Task description. Your answer should be only the lines below from the one with "This screenshot has width=1280, height=577." to the one with "Given: Click the location", repeated exactly, ends included.

Collected data entries
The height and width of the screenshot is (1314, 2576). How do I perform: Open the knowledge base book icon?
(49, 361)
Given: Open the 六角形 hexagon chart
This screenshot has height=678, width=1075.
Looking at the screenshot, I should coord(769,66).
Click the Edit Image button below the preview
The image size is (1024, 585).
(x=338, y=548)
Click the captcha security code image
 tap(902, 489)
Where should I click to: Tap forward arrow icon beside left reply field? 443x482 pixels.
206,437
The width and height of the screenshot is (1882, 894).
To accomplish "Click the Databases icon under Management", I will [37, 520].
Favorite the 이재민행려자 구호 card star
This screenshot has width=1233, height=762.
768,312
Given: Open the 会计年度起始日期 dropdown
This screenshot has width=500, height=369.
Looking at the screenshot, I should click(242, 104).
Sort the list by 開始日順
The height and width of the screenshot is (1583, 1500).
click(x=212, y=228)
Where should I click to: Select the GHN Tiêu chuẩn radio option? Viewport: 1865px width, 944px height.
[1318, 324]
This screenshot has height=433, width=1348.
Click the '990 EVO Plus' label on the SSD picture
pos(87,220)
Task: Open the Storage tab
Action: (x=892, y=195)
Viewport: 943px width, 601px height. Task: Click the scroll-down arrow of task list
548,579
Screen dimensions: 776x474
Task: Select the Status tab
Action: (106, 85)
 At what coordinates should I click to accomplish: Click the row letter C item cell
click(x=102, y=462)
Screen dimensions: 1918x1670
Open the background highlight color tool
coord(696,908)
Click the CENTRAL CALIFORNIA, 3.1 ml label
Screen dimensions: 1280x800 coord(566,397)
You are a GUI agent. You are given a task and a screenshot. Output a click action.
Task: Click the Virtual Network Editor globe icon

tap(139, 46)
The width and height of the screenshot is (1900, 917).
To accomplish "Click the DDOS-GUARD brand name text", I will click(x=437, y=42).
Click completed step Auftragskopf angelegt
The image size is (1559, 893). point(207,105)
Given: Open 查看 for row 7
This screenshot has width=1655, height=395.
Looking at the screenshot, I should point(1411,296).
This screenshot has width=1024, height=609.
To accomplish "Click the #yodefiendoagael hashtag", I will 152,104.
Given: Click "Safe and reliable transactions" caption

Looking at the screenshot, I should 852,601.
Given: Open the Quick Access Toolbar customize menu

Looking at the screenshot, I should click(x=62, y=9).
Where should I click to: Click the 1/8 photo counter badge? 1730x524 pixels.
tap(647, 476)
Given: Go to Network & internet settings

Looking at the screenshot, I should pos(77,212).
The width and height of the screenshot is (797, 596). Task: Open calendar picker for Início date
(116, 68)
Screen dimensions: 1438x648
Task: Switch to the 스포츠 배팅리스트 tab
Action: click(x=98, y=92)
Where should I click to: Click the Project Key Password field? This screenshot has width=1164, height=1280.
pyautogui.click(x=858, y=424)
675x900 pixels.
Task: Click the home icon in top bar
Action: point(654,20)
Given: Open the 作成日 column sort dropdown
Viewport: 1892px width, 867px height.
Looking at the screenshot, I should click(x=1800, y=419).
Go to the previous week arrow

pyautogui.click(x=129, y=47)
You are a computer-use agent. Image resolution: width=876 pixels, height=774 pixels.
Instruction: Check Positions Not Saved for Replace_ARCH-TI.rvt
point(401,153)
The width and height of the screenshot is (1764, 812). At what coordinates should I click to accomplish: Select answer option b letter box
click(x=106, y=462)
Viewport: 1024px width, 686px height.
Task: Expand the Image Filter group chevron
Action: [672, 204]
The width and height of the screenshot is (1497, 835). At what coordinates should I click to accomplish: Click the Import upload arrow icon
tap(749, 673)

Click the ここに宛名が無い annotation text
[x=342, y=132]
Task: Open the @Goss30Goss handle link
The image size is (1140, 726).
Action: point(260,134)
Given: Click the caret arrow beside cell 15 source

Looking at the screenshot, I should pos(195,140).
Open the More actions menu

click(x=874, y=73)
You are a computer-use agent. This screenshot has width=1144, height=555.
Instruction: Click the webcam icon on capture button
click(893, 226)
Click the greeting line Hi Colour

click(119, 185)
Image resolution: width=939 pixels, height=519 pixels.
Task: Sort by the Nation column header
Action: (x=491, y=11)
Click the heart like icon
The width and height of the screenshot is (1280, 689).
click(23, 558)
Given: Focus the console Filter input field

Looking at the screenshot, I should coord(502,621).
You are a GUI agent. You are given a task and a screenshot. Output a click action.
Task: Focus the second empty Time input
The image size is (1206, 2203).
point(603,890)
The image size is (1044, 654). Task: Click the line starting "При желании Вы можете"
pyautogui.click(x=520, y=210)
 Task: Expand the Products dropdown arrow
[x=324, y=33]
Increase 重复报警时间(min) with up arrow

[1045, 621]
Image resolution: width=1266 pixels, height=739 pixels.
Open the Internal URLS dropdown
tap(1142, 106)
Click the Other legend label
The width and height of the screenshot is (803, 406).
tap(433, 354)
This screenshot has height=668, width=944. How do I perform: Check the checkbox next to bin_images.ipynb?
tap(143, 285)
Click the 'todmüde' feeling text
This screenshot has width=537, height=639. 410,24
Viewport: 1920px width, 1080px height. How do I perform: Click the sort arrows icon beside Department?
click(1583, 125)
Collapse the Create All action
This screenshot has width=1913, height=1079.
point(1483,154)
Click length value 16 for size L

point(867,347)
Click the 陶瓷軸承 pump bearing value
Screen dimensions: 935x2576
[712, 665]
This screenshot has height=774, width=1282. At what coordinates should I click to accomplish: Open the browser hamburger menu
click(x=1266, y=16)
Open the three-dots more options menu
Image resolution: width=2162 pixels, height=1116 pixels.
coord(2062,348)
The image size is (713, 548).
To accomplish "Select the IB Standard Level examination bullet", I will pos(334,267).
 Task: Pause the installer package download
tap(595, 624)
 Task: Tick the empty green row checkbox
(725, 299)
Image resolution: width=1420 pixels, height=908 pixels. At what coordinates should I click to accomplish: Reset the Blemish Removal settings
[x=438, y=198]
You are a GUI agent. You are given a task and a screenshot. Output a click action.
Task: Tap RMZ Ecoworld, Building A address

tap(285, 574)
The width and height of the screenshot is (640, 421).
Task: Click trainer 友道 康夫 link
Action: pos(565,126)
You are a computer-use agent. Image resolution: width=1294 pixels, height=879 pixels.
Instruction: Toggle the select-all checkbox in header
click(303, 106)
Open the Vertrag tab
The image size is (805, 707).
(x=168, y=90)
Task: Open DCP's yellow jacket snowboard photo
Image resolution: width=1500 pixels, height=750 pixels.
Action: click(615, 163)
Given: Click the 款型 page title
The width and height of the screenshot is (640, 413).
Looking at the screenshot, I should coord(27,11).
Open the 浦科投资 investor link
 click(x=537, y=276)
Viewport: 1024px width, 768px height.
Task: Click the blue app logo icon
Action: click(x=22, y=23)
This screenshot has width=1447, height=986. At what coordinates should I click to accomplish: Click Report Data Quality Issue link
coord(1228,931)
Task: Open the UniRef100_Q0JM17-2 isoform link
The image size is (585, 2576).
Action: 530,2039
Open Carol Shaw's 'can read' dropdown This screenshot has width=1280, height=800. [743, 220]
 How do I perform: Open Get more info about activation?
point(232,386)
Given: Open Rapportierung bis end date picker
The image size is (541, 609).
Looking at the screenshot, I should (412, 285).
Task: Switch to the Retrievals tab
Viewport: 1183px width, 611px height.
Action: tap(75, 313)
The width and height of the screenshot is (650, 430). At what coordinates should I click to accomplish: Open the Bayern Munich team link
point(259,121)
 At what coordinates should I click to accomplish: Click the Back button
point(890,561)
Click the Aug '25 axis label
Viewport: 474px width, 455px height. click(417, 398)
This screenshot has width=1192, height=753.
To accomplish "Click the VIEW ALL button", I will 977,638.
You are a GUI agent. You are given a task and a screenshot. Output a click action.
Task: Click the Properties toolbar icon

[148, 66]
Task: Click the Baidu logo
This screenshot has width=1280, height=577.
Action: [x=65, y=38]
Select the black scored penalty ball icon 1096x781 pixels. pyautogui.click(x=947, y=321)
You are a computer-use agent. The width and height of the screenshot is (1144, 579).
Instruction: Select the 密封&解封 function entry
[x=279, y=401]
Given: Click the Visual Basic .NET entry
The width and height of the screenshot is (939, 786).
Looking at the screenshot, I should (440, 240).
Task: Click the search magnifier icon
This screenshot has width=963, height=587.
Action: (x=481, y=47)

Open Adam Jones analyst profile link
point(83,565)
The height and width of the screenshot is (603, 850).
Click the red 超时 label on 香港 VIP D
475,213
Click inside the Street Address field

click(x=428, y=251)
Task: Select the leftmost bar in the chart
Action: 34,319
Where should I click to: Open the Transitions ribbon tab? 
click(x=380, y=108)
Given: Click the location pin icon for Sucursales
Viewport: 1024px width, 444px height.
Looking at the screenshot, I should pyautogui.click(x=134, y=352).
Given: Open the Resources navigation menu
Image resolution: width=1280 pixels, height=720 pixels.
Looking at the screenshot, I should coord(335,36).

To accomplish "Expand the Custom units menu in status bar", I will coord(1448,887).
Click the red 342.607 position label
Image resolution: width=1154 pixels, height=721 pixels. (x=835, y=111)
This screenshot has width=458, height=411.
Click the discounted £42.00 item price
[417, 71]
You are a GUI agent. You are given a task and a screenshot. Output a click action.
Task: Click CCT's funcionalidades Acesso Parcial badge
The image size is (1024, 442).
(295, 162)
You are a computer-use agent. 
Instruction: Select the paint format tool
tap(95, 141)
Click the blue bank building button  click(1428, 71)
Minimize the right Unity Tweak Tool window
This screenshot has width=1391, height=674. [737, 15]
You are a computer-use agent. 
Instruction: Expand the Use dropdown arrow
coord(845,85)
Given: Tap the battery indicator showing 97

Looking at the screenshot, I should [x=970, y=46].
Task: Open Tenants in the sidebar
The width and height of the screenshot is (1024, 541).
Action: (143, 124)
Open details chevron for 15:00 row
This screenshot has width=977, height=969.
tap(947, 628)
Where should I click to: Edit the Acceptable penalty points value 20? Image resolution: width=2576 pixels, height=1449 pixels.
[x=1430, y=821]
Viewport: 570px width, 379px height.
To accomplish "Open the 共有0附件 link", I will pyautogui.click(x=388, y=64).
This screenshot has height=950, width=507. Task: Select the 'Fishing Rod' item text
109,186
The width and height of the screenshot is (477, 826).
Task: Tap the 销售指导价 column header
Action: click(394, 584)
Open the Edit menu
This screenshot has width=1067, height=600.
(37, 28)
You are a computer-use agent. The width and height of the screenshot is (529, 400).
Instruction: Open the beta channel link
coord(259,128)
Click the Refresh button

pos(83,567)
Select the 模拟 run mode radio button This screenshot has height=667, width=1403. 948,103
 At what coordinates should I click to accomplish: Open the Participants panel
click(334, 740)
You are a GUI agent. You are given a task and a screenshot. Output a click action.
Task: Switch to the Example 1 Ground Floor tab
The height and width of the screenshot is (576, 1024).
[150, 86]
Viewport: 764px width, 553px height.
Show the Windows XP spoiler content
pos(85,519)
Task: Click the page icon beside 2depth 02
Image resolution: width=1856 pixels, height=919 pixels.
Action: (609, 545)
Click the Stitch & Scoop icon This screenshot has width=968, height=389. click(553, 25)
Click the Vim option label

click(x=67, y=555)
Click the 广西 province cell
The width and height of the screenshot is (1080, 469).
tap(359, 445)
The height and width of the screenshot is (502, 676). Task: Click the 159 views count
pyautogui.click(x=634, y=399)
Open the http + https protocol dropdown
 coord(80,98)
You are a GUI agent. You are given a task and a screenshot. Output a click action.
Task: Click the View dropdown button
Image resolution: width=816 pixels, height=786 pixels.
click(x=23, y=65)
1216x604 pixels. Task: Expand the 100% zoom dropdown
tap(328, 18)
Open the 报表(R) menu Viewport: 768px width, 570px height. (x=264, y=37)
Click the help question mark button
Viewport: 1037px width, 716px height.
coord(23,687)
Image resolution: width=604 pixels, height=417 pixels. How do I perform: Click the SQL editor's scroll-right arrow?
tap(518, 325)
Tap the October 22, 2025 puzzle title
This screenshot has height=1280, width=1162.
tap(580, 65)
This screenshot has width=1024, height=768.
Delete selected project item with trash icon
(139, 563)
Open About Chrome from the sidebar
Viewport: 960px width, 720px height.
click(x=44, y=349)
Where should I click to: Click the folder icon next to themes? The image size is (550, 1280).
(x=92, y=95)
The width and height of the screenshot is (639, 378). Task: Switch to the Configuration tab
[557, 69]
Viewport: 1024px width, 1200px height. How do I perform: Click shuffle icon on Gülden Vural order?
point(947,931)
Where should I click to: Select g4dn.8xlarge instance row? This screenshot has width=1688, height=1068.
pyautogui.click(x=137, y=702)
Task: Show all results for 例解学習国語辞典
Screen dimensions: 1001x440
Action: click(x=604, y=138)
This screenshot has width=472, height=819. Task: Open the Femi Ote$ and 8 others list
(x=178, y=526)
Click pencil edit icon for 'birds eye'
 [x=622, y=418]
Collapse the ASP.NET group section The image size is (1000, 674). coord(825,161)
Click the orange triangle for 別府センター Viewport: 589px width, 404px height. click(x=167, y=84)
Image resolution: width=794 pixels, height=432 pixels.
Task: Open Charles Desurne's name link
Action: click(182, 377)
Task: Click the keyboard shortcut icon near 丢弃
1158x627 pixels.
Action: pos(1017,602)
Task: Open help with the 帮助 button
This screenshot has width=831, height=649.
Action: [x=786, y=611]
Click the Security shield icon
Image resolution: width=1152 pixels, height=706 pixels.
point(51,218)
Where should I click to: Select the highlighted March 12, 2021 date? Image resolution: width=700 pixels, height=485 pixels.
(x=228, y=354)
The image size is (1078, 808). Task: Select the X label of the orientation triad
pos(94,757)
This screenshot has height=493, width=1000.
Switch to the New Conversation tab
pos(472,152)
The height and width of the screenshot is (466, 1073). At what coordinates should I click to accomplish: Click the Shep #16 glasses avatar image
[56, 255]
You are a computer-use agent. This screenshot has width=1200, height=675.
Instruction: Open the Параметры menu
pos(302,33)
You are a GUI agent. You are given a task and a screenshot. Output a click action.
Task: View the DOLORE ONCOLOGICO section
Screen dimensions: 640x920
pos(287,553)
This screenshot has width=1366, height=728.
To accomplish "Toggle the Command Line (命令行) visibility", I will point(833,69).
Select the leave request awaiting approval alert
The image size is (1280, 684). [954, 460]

Final answer.
This screenshot has width=1280, height=577.
Action: [x=65, y=38]
Select the black scored penalty ball icon 1096x781 pixels. pyautogui.click(x=947, y=321)
You are a computer-use agent. The width and height of the screenshot is (1144, 579).
Instruction: Select the 密封&解封 function entry
[x=279, y=401]
Given: Click the Visual Basic .NET entry
The width and height of the screenshot is (939, 786).
Looking at the screenshot, I should (440, 240).
Task: Click the search magnifier icon
This screenshot has width=963, height=587.
Action: (x=481, y=47)

Open Adam Jones analyst profile link
point(83,565)
The height and width of the screenshot is (603, 850).
Click the red 超时 label on 香港 VIP D
475,213
Click inside the Street Address field

click(x=428, y=251)
Task: Select the leftmost bar in the chart
Action: 34,319
Where should I click to: Open the Transitions ribbon tab? 
click(x=380, y=108)
Given: Click the location pin icon for Sucursales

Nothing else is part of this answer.